I am developing on an embedded device (STM32, ARM-Cortex M4) and expected memset
and similar functions to be optimized for speed. However, I noticed much slower behavior than expected. I'm using GNU ARM embedded compiler/linker (arm-none-eabi-gcc
, etc) with the -O3
optimization flag.
I looked into the disassembly and the memset
function is writing one byte at a time and rechecking bounds at each iteration.
0x802e2c4 <memset>: add r2, r0
0x802e2c6 <memset+2>: mov r3, r0
0x802e2c8 <memset+4>: cmp r3, r2
0x802e2ca <memset+6>: bne.n 0x802e2ce <memset+10>
0x802e2cc <memset+8>: bx lr
0x802e2ce <memset+10>: strb.w r1, [r3], #1
0x802e2d2 <memset+14>: b.n 0x802e2c8
Naturally, this code could be sped up by using 32-bit writes and/or loop unrolling at the expense of code size. It is possible the implementers chose not to optimize this for speed in order to keep code size down.
The memset
header and library are being included from:
C:\Program Files (x86)\GNU Tools Arm Embedded\7 2018-q2-update\arm-none-eabi\include\string.h
C:\Program Files (x86)\GNU Tools Arm Embedded\7 2018-q2-update\arm-none-eabi\include\c++\7.3.1\cmath
This question is similar to existing questions but is different in that it targets an embedded platform.
Is there an optimized memset readily available within the GNU ARM embedded package? If so how can I access it?

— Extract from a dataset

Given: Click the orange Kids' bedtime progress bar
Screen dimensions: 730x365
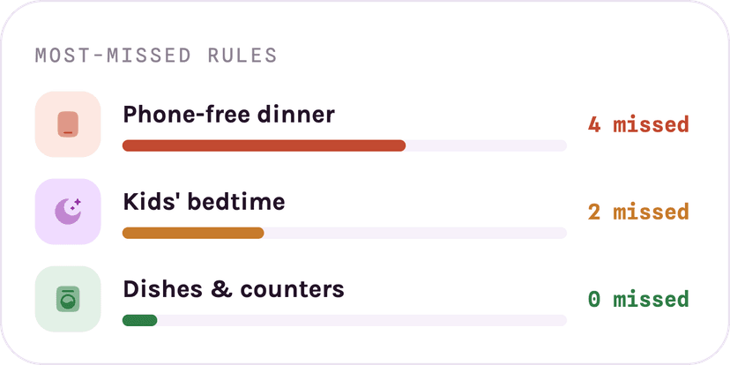Looking at the screenshot, I should click(193, 233).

Link without -specs=nano.specs
. This will use the version of the C library, which includes memset
, that is optimized for speed instead of size. This will pull in larger versions of many other functions (usual suspects: printf
and malloc
), which could again be optimized by additional linker options. Examining the disassembly and linker map file will help.